Последнее обстоятельство опять же настолько универсально, что (как не обидно нам, ненавидящим «Крымнаш») не зависит от ума, таланта и даже нравственного начала патриота. Применительно к имперской позиции Пушкина, Жуковского, Тютчева, Достоевского и других русских классиков я уже это отмечал, а вот о проявлении имперского высокомерия в ряде наших достойных, а подчас и прославленных современников (но не сейчас, после Крыма, а четверть века назад, в самом начале перестройки) я вспомнил, перечитав эссе Омри Ронена «Антитезисы» о первой встрече советских и «тщательно подобранных эмигрантских писателей» с писателями Восточной и Западной Европы в 1988.
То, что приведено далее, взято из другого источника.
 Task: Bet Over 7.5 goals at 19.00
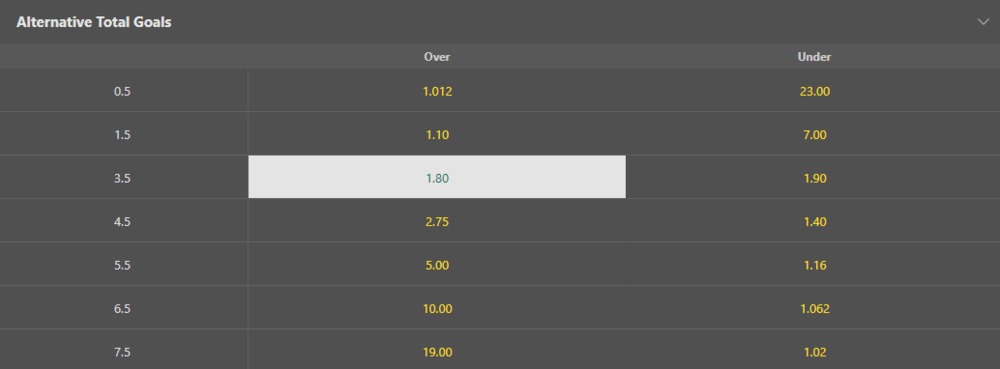[437, 350]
Эта была конференция в Лиссабоне, где российские писатели (как советские, так и несоветские) практически единым фронтом выступили против того, чтобы их считали не такими же жертвами советского режима, какими они все видели себя, а ответственными за советские преступления, в том числе — за оккупацию Восточной Европы.
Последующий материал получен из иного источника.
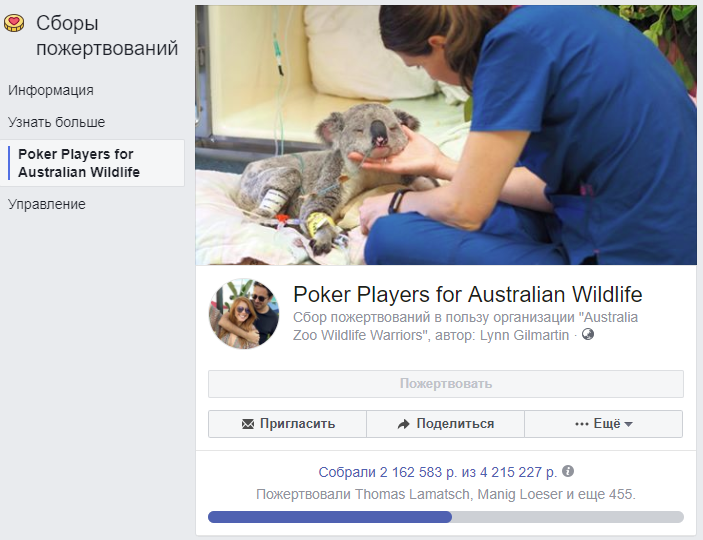Select Узнать больше in sidebar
Вот как об этом пишет Омри Ронен: «Русских писателей спросили, как они относятся к присутствию советских танков в этом культурно-историческом пространстве, которое они называют, как когда-то Молотов Польшу, только «географическим понятием».
Такой вопрос в более надежное старое время «борьбы за мир» назвали бы «провокационным», и теперь он тоже пришелся не ко двору: стояла весна 1988… Сильно разрекламированная тогда в Америке носительница славной фамилии выразила возмущение тем, что ее заставляют высказываться на политические темы, она приехала, ожидая, что говорить будут о литературе. Она всегда считала, что в братских странах любят русских и Советский Союз. А тут такая враждебность.
На помощь ревнительнице чистого искусства пришел знаменитый поэт, будущий автор стихов на независимость Украины, в которых он посулил отделившимся «хохлам», «бугаям», что, хрипя на смертном одре, они попомнят еще «строчки из Александра», а не «брехню Тараса».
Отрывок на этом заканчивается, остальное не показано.